Lexie’s first love


Lexie and Lili on top of pillow mountain.

Long before Charlie, Lexie had another love in her life.

Lili was a barrel-shaped black-and-tan cocker spaniel, with a penchant for licking anything. Hence the nickname Lili the Licker.

I rescued Lili from my former partner’s relative, who could not care for her anymore. Before I got her, Lili spent a good portion of her first year cooped up in a bathroom; after I brought her home I would often find her curled up in front of our toilet.

Lili stands guard at base camp.

The bond between Lex and Lili was fast and fierce. They followed each other through the house, and cuddled up together on the couch for a nap. Together they both learned what it meant to go camping, and the freedom of chasing wild animals through the woods.

And then there was what I’ll call “The Kissing Game.” Aah, yes. At first guests would find it charming. “Oh look, they’re kissing!” they would say, pointing at Lex and Lili’s makeout session. But after a few minutes, the mood would turn awkward. The feverish licking continued. And then, a couple minutes more — and they would still be going at it like a couple of teenagers, um, in heat.

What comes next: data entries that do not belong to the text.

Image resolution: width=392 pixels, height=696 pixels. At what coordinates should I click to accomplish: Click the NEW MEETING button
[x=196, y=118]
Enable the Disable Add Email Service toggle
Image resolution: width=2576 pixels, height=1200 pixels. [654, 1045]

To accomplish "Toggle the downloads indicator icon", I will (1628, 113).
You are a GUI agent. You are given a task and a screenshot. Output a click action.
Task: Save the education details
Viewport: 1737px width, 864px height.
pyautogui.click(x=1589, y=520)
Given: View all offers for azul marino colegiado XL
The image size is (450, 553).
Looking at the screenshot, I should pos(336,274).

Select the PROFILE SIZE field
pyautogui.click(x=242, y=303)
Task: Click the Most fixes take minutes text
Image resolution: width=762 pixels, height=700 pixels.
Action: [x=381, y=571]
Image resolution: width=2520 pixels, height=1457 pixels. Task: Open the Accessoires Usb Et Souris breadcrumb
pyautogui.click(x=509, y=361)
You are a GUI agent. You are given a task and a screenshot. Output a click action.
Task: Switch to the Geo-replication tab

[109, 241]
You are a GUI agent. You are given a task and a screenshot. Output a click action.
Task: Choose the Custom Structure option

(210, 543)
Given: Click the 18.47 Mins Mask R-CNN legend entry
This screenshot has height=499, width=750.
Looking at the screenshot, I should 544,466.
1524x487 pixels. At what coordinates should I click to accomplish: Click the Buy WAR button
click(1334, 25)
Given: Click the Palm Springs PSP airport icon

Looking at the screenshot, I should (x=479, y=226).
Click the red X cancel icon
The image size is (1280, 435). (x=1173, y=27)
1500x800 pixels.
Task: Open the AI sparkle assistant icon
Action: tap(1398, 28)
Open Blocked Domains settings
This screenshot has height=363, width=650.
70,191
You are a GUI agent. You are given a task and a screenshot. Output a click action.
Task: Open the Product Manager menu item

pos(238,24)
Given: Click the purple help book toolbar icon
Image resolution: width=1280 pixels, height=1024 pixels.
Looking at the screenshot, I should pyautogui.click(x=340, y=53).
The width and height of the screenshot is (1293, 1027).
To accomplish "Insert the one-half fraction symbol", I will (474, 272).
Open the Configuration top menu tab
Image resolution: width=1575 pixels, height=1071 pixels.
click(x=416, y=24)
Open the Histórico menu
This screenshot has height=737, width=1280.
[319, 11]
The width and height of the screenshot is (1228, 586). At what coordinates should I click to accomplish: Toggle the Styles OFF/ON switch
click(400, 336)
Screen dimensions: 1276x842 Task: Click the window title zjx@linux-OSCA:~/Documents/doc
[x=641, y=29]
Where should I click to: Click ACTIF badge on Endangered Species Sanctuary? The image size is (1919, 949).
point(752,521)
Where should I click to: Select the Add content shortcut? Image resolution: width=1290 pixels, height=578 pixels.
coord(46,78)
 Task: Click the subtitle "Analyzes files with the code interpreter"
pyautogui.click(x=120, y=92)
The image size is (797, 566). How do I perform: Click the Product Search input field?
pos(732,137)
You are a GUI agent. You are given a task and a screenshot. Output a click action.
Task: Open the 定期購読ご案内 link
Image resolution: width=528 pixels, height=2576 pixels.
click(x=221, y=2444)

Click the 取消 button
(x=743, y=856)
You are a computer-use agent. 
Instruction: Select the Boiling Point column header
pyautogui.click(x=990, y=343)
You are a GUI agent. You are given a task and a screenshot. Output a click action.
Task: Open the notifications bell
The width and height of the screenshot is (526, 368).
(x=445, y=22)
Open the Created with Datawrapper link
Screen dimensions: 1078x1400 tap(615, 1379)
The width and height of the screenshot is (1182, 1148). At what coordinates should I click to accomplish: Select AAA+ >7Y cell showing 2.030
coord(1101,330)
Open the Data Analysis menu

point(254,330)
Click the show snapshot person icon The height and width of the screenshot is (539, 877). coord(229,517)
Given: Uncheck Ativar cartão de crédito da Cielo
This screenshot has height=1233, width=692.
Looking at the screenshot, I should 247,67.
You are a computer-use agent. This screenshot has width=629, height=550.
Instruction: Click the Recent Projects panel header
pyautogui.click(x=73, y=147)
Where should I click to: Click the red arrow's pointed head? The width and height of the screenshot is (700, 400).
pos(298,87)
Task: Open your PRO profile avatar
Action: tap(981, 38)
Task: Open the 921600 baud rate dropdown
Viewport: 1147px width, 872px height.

“Go get a dog house,” I would cry out, pulling them apart, as my guests averted their eyes. Clearly I needed to have a talk with the girls about appropriate behavior when we had friends over.

They loved taking walks together. In all kinds of weather. This led to various accessories, ranging from doggie rain coats to Mutt-Luk booties to keep salt from bothering their tender paws. Once I snapped the leashes on them, Lex and Lili knew only one speed: GO! I was that person, both arms outstretched, blindly following two dogs trying out for a mush team.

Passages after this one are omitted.